|
I am trying to fit a GLM with an exponentially distributed variable that has 128,000 training examples, with 66 features per example. Is there any known quick way to do this? I need to do it many times, as I am using it as part of an EM algorithm, where I must optimize the parameter values many times in a row, and I don't have a lot of computing resources available. The methods I've explored are batch gradient descent, IRLS, and stochastic gradient descent. With batch gradient descent I seem to get the best results, but it takes the longest. With IRLS I seem to get similar results to gradient descent in a somewhat shorter amount of time, but the SciPy solver diverges on occasion, and it's still not fast enough for my needs.

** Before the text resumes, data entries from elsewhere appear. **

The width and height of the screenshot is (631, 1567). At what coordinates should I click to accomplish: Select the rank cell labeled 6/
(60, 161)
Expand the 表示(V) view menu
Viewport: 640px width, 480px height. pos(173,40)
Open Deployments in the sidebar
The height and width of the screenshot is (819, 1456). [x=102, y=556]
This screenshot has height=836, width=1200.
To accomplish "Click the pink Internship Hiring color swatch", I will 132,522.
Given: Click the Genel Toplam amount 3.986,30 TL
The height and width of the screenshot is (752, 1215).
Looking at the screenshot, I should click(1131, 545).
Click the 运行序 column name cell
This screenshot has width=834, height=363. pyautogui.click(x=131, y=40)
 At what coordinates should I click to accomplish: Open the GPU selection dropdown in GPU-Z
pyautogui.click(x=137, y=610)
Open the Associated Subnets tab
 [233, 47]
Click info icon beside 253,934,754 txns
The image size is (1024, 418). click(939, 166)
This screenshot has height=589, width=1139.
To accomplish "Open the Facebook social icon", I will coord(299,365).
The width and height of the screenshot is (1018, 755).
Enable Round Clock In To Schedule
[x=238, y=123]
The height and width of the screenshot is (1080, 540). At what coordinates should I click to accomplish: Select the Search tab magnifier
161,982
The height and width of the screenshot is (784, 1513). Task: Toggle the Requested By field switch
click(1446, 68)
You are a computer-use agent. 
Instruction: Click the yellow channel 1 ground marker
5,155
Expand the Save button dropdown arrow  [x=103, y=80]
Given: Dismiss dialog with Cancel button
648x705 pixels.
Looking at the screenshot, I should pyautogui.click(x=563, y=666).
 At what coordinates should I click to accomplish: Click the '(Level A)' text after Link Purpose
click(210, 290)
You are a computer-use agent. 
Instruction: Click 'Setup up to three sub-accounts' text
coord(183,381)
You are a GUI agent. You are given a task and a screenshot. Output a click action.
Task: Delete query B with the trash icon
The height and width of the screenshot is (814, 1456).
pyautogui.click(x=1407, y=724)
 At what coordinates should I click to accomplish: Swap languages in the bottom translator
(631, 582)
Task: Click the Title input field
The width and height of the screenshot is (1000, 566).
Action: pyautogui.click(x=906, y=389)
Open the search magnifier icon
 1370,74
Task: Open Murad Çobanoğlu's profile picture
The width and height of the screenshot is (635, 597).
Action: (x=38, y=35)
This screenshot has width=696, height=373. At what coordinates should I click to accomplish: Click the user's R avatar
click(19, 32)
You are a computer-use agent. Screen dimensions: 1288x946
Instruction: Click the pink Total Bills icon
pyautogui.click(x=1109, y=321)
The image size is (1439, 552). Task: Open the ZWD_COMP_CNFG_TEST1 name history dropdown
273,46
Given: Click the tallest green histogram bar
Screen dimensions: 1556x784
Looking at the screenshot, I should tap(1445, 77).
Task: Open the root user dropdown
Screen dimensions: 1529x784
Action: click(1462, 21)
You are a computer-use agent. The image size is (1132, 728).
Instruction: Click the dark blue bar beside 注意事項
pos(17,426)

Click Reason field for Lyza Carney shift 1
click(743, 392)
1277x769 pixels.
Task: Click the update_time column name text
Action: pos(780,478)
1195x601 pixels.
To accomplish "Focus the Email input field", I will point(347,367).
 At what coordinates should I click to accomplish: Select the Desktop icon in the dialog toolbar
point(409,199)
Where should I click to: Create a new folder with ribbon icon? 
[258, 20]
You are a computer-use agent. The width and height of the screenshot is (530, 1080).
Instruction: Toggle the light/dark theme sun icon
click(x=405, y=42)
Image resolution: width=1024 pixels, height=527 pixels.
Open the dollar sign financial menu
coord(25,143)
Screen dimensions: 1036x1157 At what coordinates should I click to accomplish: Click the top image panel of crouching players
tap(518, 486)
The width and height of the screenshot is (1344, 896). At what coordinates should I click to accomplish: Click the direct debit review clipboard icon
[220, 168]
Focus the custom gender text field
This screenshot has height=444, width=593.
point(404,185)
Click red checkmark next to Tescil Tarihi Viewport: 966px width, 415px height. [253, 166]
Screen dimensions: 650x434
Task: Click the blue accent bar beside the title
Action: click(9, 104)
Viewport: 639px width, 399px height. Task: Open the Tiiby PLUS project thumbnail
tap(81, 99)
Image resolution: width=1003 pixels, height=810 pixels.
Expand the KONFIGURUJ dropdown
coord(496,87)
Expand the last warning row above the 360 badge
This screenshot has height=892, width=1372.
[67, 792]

Stochastic gradient descent is the only method I've found that has an acceptable speed, but it performs slightly worse than the two other approaches and I wanted to check to see if there is a better approach. |
|
LBFGS is another option, that works like batch gradient descent -- you only need to give it the gradient function -- but it optimizes much faster than batch gradient descent. The conventional wisdom is, SGD optimizes faster than LBFGS for the early part of the run, but to get the last little bit, LBFGS is better. (There's a paper by Langford and collaborators describing a setup where they start with SGD then switch over later.) A good LBFGS library is LibLBFGS: http://www.chokkan.org/software/liblbfgs/ I think some of the comparisons out there find coordinate descent can sometimes be better (I'm thinking of one that was done for L1-regularized logistic regression). The main reason for LBFGS is that it's easy to use and apply to different models, since the only thing you have to derive is the gradient function. |
|
Coordinate descent or LARS should be faster than other algorithms for a small number of features. Also 128K items is more than enough to estimate 66 parameters. You should be able to only use a subset of your data with almost no loss in accuracy so you may get the most accurate method you have to run in acceptable time Alternatively, if you are not already doing this, you may be able to improve on the SGD result by using a variable learning rate that is inversely proportional to the number of steps and by turning of regularization. Variable learning rate should improve accuracy and the algorithm may converge well before the first pass is completed and with 128K items for 66 parameters regularization is far more likely to hurt accuracy than to actually help. Also if there is a non-iterative (analytic) algorithm for this type of problem, I would try that. |
Check this paper by Nicolas Le Roux; might be a good fit for the problem you have. http://hal.inria.fr/docs/00/71/50/15/PDF/sag_arxiv.pdf
Thanks for your answers everyone. I am going to see how sampling, LBFGS, and the algorithm from the Le Roux paper work. Unfortunately there does not appear to be an analytic solution to the problem, and I am already using a learning rate that decreases over time. I also am not regularizing, as I figured there would not be a risk of overfitting given the size of the data set.